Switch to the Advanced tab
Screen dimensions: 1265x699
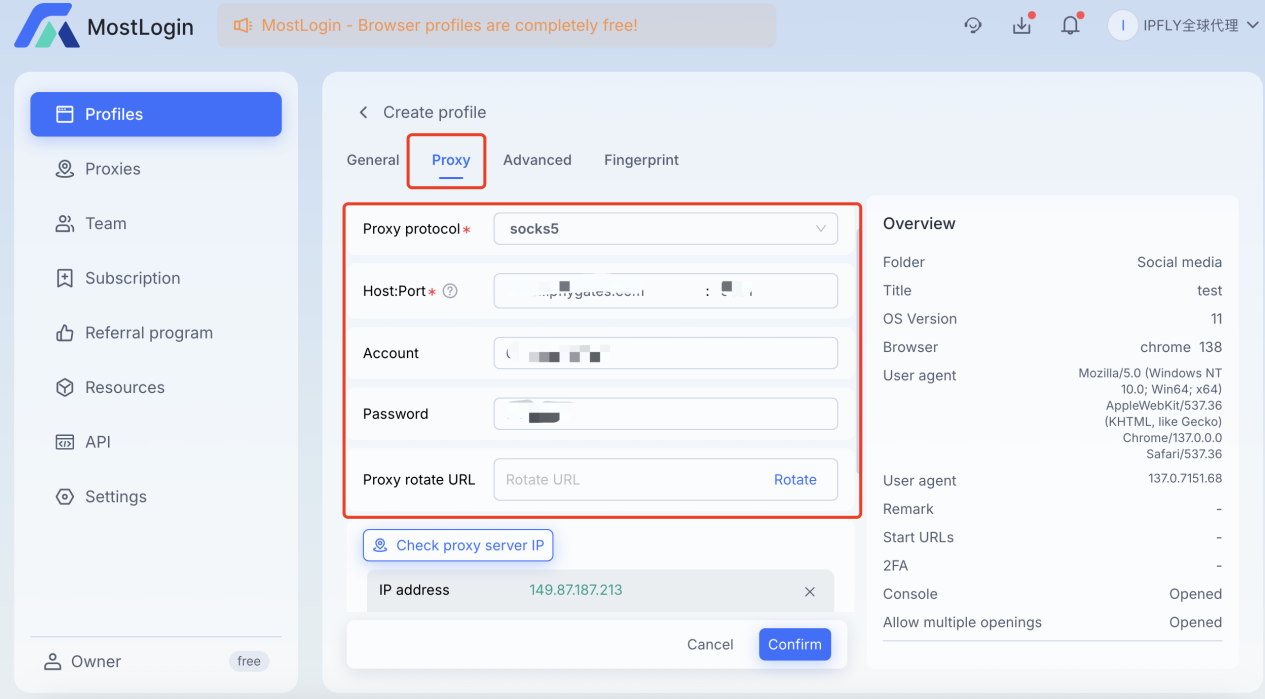[x=537, y=160]
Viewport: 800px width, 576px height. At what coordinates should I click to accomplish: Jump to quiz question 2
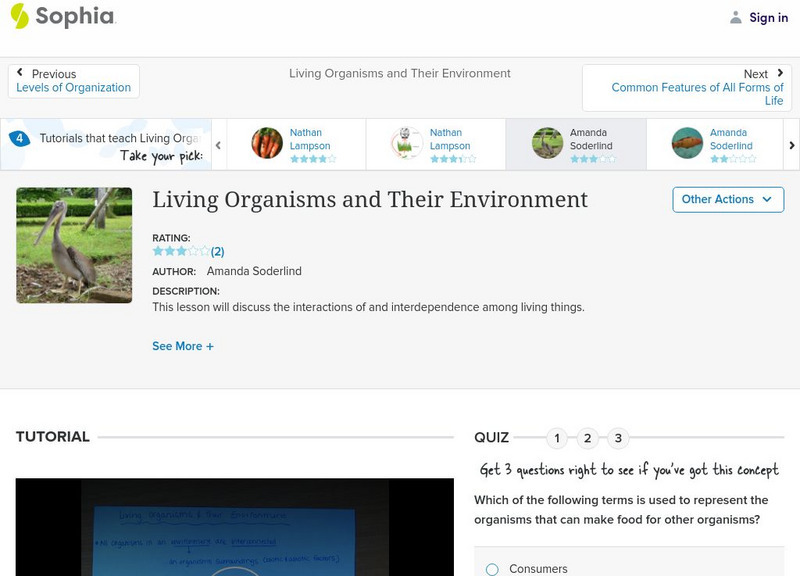click(588, 438)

--

» Your goal
When the line containing "Viewport: 800px width, 576px" has been located, retype it and each line after it through the end of the records, excluding the pictures and adding nothing else.

» Response below
Viewport: 800px width, 576px height. At what coordinates should I click to accomplish: Jump to quiz question 2
click(588, 438)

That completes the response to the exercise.